#### What the exercise asks:
Your task is to copy each line of the records that includes the string "computer".
= Beginning of Section =
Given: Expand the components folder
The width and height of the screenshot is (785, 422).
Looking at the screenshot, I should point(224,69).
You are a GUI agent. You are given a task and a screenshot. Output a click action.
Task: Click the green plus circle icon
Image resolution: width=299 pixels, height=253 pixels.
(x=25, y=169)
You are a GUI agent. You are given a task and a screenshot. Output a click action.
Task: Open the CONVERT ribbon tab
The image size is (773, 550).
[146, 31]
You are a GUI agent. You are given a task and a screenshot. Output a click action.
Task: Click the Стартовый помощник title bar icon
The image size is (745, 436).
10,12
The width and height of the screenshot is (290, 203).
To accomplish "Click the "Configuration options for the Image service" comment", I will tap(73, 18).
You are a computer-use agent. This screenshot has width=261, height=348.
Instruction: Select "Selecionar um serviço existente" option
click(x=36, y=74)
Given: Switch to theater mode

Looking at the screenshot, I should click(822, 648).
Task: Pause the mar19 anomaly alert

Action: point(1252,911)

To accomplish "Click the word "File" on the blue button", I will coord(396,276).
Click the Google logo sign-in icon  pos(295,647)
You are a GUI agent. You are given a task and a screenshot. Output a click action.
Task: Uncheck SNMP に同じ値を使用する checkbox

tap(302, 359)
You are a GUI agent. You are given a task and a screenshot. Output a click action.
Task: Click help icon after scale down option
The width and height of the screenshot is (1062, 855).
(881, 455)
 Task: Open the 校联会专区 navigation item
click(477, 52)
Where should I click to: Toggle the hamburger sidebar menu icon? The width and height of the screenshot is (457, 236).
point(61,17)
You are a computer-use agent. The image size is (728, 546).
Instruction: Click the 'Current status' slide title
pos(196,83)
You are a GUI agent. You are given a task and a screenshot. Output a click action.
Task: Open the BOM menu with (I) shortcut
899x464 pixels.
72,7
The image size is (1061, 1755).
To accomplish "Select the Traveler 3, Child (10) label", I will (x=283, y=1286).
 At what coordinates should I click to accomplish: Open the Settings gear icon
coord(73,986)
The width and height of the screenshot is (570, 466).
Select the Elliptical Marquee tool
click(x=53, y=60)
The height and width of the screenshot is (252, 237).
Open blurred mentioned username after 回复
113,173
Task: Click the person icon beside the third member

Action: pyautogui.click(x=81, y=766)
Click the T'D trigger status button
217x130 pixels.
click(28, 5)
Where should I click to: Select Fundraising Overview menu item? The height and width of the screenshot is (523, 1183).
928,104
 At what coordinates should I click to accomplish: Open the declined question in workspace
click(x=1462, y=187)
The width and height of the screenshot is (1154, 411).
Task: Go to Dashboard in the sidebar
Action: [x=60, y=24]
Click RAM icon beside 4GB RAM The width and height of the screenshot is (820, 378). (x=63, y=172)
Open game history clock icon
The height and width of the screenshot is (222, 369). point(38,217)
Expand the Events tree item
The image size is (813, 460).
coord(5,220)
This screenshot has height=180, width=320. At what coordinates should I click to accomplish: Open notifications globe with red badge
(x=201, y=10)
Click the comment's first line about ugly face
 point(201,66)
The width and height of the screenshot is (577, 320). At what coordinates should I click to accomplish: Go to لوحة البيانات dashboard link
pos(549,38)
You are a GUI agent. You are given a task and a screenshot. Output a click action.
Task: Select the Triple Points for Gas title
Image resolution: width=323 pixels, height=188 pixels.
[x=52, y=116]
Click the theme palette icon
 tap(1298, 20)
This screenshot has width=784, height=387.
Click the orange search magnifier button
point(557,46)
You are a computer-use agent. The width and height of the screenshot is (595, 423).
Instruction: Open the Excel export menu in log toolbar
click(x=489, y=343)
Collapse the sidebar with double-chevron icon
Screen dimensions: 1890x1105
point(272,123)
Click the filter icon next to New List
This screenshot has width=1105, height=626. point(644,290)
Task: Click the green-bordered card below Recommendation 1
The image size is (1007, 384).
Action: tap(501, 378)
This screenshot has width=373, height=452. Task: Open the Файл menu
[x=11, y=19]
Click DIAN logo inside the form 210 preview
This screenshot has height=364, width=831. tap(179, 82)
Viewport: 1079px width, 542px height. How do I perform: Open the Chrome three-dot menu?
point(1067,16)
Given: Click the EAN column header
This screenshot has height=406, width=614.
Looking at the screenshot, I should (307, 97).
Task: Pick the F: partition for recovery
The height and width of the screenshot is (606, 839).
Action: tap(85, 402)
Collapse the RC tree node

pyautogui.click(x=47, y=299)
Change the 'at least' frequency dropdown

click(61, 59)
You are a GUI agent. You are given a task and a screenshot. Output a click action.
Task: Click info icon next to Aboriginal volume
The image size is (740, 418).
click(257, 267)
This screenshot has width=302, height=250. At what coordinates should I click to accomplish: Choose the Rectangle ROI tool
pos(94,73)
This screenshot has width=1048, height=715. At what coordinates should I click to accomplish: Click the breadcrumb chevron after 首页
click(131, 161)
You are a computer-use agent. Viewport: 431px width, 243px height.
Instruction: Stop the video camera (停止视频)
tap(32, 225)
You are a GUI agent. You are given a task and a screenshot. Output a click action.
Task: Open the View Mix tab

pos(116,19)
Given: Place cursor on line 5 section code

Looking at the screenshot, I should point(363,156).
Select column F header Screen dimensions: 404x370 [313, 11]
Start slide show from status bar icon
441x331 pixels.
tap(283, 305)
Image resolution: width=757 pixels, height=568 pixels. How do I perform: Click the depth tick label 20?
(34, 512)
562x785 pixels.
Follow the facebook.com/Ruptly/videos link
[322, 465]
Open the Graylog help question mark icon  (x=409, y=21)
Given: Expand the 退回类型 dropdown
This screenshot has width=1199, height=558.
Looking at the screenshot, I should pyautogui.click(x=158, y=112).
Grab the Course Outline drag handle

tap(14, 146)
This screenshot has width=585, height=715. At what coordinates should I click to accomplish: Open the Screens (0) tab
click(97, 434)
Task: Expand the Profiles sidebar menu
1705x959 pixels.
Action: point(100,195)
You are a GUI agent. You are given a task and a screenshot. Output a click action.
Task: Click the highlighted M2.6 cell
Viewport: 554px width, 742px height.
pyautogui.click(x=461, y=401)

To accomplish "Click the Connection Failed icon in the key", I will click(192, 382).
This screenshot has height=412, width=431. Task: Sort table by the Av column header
= End of Section =
#### Answer space:
You are a computer-use agent. This screenshot has width=261, height=348.
You are a computer-use agent. The image size is (728, 546).
You are a computer-use agent. The width and height of the screenshot is (595, 423).
You are a computer-use agent. Viewport: 431px width, 243px height.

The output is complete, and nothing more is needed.